The Secretary of State concluded that the material considerations supported the grant of planning permission despite the conflicts with the development plan. Key to the decision was the substantial weight attached to the absolute increase in housing (and affordable housing) of the scheme compared to the Fallback which were considered to outweigh the harm, including to heritage assets.
On first review, this does seem to be a surprising decision. It is too easy to default to a view that the decision was politically motivated with a Conservative Secretary of State granting planning permission for a major residential development in a Labour controlled local authority in connection with a site where Boris Johnson had previously stepped in to grant planning permission when London Mayor. There has also been commentary suggesting the timing was deliberate to ensure that the Council did not receive CIL for the scheme but why should a decision which is ready to be issued be held up just because CIL is about to be introduced? A delay would inevitably have undermined the offered affordable housing provision of 21%.
The above said, the notion that an increase in the amount of housing compared to a realistic fallback is in itself sufficient to support the grant of planning permission is surprising. Housing and affordable housing need is particularly acute in London but in one sense all residential led schemes involve absolute increases in both housing and affordable housing. It follows that this material planning consideration could theoretically be used to support the grant of planning permission on almost any proposed residential development site. The Decision also illustrates the importance of fallbacks as providing a benchmark against which development proposals should be assessed.
However, what the Decision most clearly illustrates is that the weight to be attached to a material planning consideration is entirely a matter for the decision maker (unless the exercise of that planning judgement is irrational, of course, which the Courts have historically treated as difficult to successfully argue).
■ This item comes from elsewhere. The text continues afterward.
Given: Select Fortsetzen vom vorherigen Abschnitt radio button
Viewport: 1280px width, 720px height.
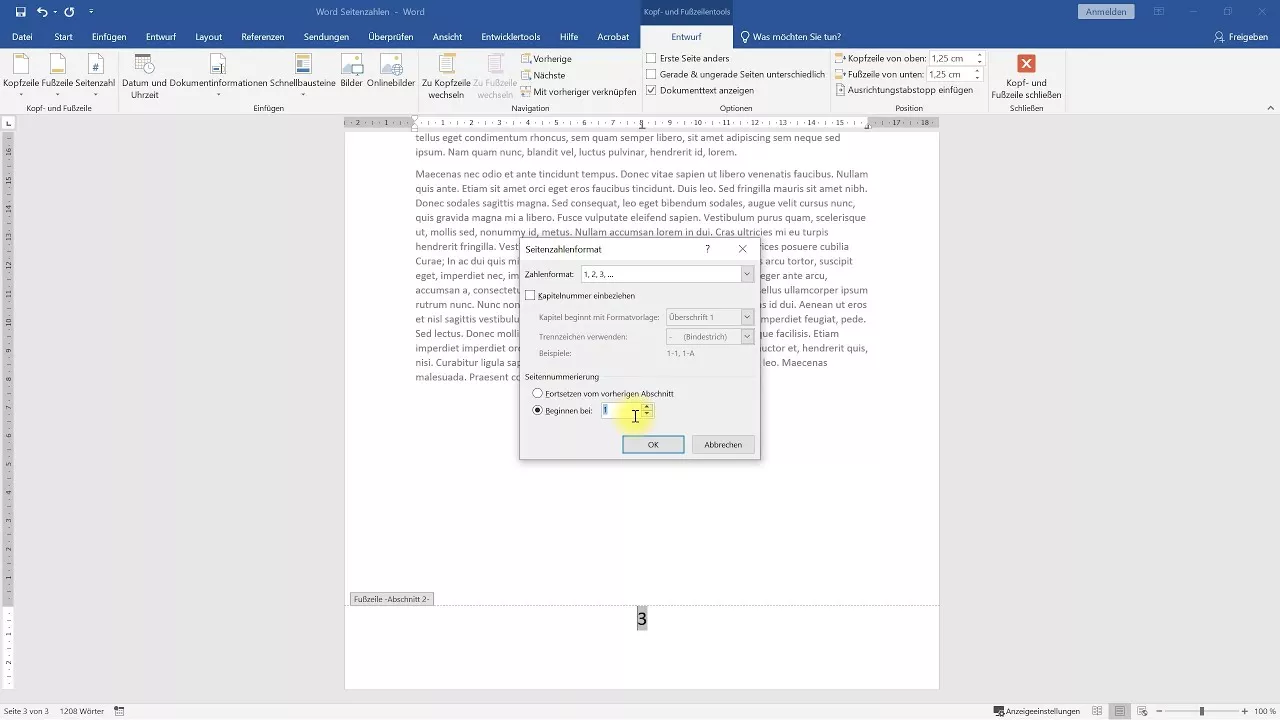Looking at the screenshot, I should (x=538, y=394).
It is therefore possible to grant planning permission within the current statutory framework even when a scheme is not policy compliant and significant harm is identified. That fundamental principle does of course provide significant opportunity to secure planning permission for schemes which are contrary to policy but it also illustrates some of the challenges in predicting whether planning permission will be granted, particularly on appeal. We await the outcome of Tower Hamlets’ legal challenge with anticipation.